*** GIVEN RECORDS Section Begins ***

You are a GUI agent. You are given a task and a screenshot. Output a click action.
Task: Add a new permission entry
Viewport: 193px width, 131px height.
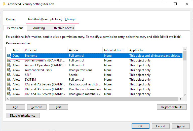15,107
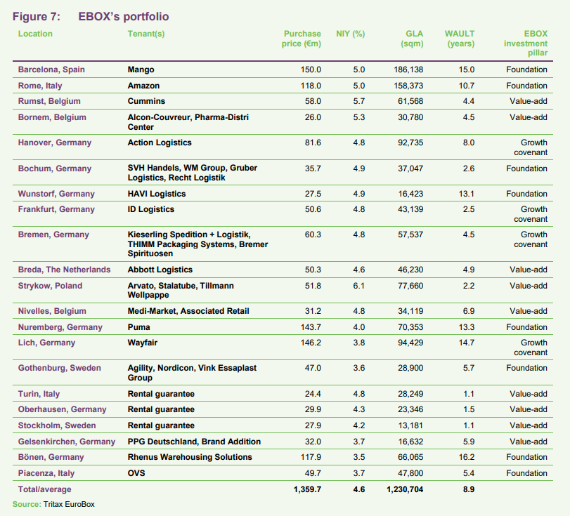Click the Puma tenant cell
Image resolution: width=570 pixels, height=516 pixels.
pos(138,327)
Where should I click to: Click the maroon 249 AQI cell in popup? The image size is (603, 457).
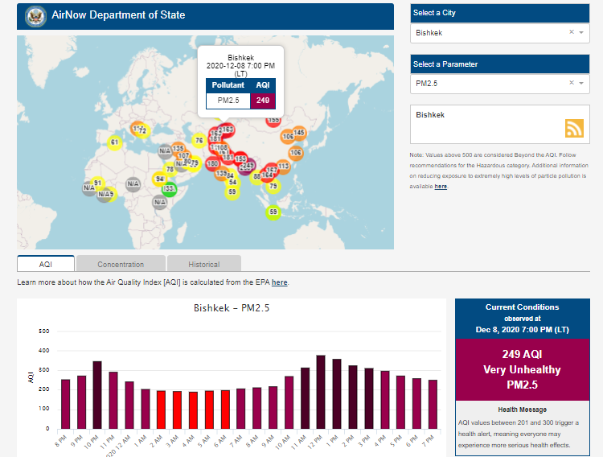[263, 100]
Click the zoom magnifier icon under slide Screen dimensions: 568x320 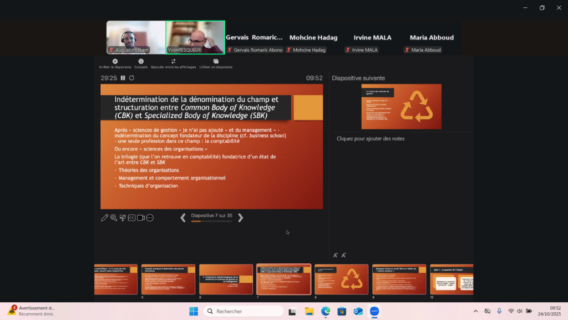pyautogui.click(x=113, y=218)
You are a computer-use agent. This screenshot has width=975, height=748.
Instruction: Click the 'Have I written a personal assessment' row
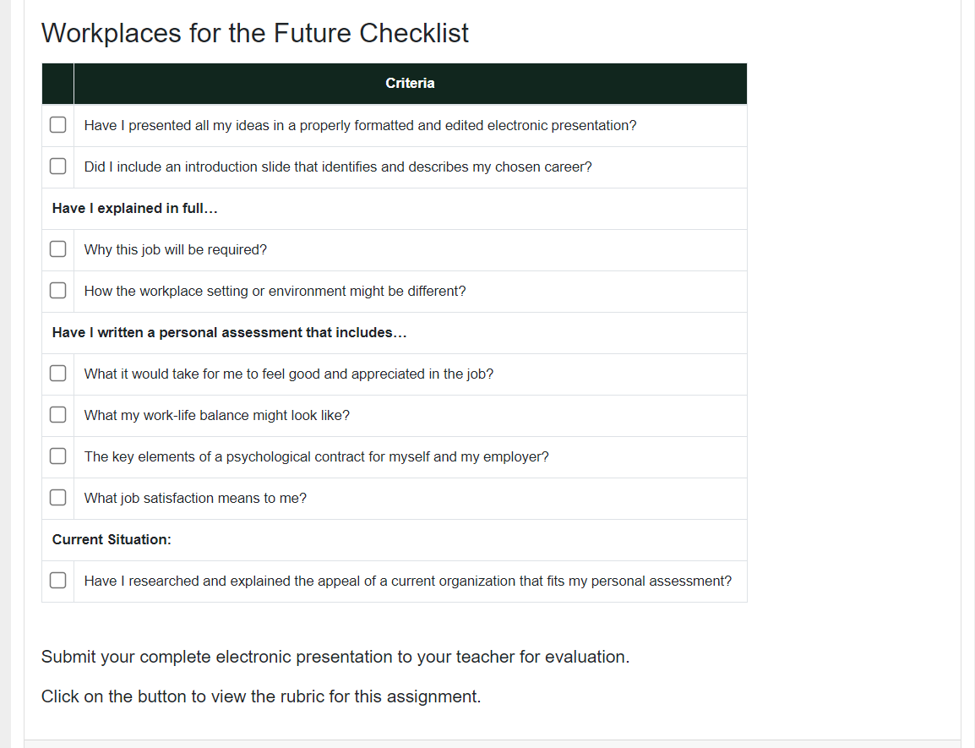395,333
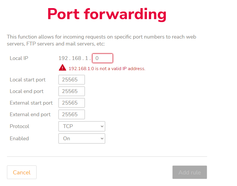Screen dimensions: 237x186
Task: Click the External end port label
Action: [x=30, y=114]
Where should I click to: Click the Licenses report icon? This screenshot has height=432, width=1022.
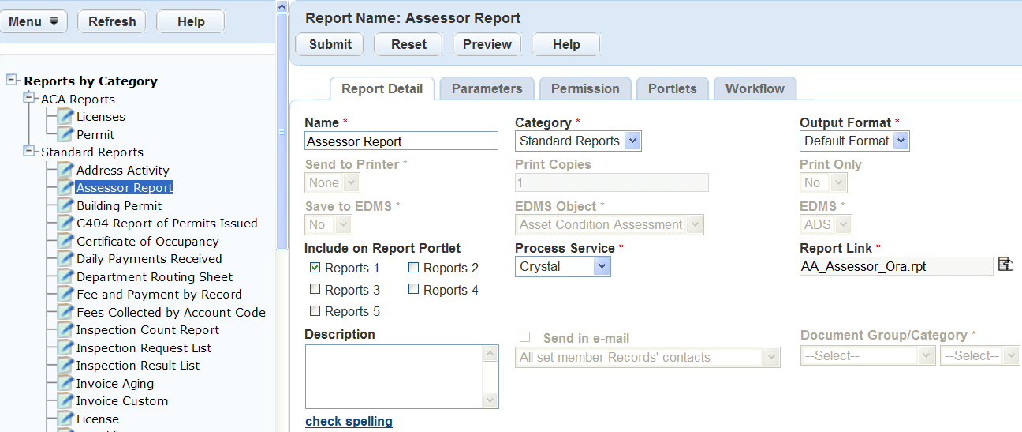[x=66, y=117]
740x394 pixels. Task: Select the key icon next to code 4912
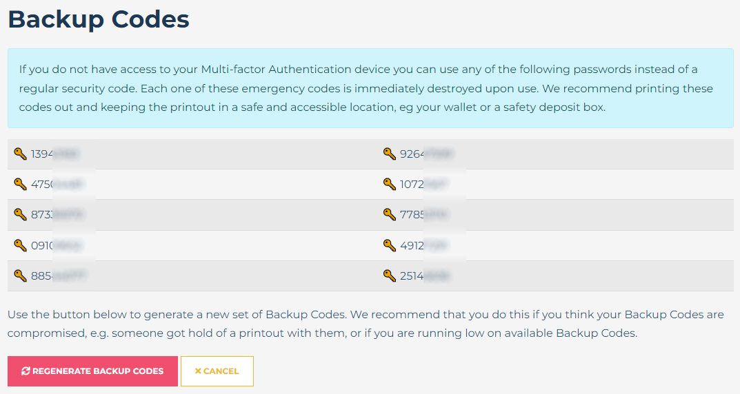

*** GIVEN RECORDS Section Ends ***

PROBLEM REQUIREMENTS
Find and copy each line above holding "agent".

RESPONSE BELOW
You are a GUI agent. You are given a task and a screenshot. Output a click action.
You are a computer-use agent. This screenshot has width=975, height=748.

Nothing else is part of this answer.